Fees matter. Whether you’re buying a home, purchasing a car, or saving for retirement, what you spend on fees reduces the amount of money you have for the product you want. When it comes to paying for your pension, the importance of low fees is magnified year, after year, after year.
Canada’s investment marketplace is expensive. A 2017 report from Morningstar showed that Canada received a bottom grade for investment fees and expenses when compared to 25 different countries. The report highlights that average fees charged in the investment equity retail sector were 2.36% per annum. That is, every year, 2.36% of the assets within an equity investment fund are removed to pay fees.
Why is this a problem? A quick calculation illustrates the answer:
Assume Holly expects to retire 30 years from now and saves and invests $10,000 every year. Based on the advice of her financial advisor, she invests her money in retail equity mutual funds with solid track records. The funds earn 8.0% on average each year but Holly is only paid 6.0% on average after fees are paid each year over the 30 year period. As a result, Holly accumulates net assets of approximately $700,000 at the end of the 30-year period.
Holly is likely happy with this result. Holly’s financial advisor and the fund investment manager are even happier. Since the fees averaged 2.0% each year over the 30-year lifetime of Holly’s investment, she has sacrificed approximately 30% of her savings to her financial advisor and investment manager. Without fees she would have had assets of approximately $1 million.
This example is grim. It is also the reality faced by many Canadians who do not have an employer sponsored retirement savings program. For those lucky enough to have a workplace retirement program, they can expect lower fee levels. How much lower often depends on the size of their employer and/or the plan they participate in.
Small to mid-size employers can expect to provide retirement funds that have total fees of approximately 1% to 2% per annum to their employees, while some larger employers provide retirement funds with total fees less than 0.5% per annum.
Given the disadvantage in the marketplace for individuals and workers in small to mid-size companies, the ability to pool assets together to achieve lower fees is a necessity to ensure the needed accumulation of retirement savings. The Ideal Canadian Pension Plan (ICPP) does just that. Its mandate is to provide lower fees so that the maximum amount of each dollar paid into the ICPP is used to provide pensions to its members.
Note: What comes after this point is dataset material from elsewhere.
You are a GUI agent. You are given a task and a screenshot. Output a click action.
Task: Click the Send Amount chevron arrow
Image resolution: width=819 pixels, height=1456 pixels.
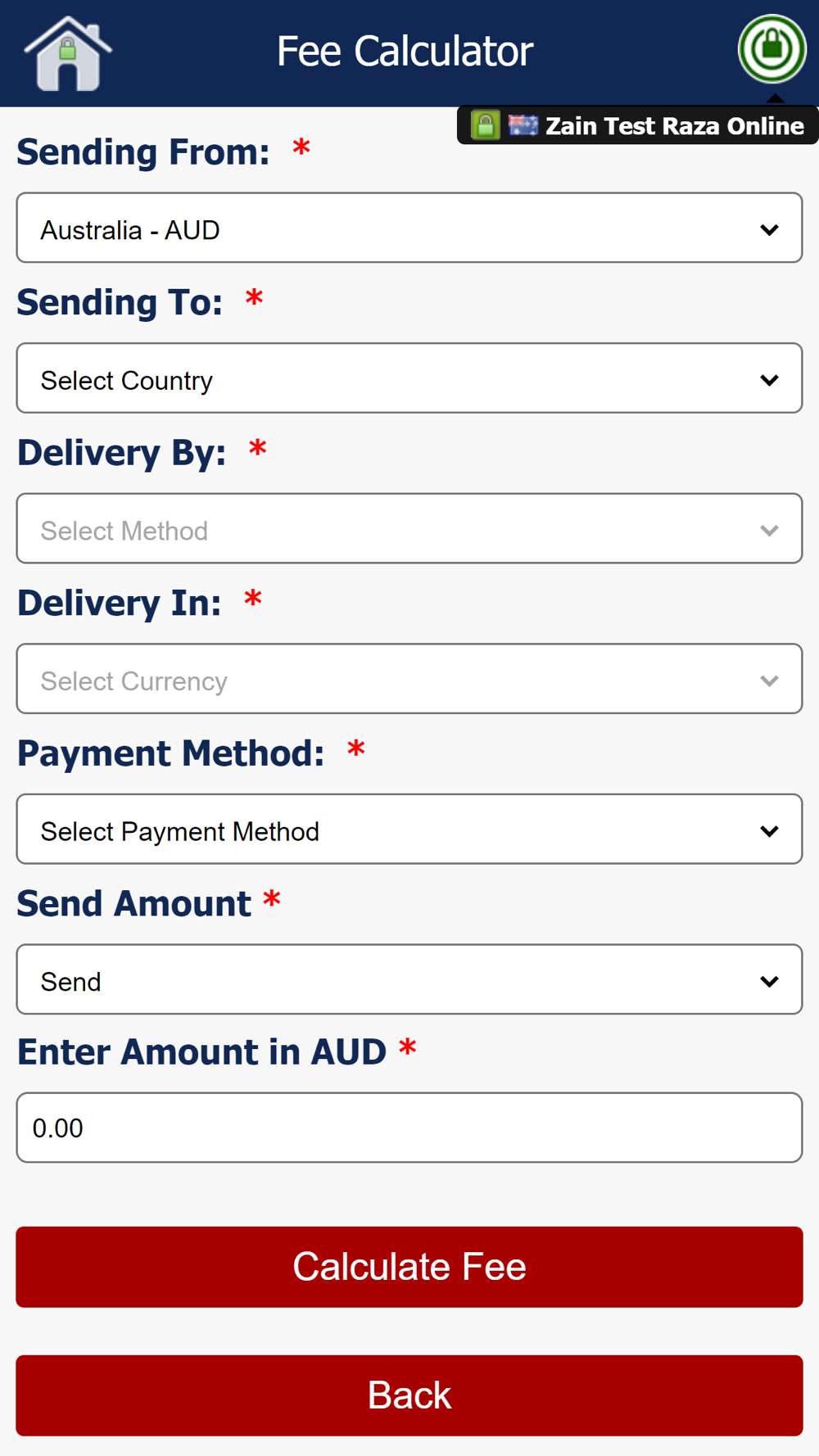point(769,981)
Current fee levels for the ICPP are 0.55% to 0.6% per annum. As membership in the ICPP grows these already low fees are scheduled to reduce even more. The goal is to achieve total fees of approximately 0.3% per annum. At this fee level, the ICPP will be one of the most inexpensive full-service pension savings arrangements in Canada. This low-fee, full-service support is available both before and after a member’s retirement.